--- Source information ---
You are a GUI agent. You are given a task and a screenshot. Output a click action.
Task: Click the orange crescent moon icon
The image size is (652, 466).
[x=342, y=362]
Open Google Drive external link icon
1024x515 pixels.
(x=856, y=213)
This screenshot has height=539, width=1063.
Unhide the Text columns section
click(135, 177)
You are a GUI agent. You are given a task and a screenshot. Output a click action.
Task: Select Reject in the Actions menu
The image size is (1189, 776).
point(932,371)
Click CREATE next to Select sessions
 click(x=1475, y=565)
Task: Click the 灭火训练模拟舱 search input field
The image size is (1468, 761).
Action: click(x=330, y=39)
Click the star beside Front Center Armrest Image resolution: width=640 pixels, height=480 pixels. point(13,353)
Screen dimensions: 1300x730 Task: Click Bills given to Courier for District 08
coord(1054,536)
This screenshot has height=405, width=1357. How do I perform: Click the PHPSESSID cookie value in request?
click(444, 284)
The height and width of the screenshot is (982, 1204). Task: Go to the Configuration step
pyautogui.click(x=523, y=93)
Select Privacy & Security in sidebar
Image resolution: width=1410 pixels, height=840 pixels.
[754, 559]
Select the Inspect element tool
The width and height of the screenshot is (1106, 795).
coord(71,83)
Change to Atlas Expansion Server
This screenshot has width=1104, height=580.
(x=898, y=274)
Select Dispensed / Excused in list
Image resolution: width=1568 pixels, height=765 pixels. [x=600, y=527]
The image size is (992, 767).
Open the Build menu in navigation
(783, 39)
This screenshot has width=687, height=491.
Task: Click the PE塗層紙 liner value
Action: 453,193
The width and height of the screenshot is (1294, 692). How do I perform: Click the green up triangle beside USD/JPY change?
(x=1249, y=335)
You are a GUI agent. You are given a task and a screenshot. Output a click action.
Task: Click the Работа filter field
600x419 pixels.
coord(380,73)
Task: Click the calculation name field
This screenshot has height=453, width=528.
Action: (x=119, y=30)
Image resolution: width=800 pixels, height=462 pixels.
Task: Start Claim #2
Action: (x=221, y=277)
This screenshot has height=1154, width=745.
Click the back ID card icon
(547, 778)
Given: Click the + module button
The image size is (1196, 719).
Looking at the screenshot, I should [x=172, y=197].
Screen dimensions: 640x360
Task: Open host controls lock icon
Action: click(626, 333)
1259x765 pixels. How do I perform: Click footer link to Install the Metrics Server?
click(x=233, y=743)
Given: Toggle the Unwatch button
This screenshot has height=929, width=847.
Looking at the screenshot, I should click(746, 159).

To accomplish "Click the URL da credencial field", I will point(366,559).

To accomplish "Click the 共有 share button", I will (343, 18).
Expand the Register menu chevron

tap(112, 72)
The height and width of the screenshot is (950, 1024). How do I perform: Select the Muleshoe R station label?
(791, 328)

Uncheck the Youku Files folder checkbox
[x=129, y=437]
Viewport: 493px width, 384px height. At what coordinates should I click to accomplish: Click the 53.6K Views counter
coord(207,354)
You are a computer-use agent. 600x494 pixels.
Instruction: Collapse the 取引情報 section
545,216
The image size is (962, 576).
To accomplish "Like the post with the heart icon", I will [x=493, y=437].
---
Whenever the string "field" turns up in a line of the data, copy that line.

Task: Click the 灭火训练模拟舱 search input field
Task: Click the Работа filter field
Task: Click the calculation name field
To accomplish "Click the URL da credencial field", I will point(366,559).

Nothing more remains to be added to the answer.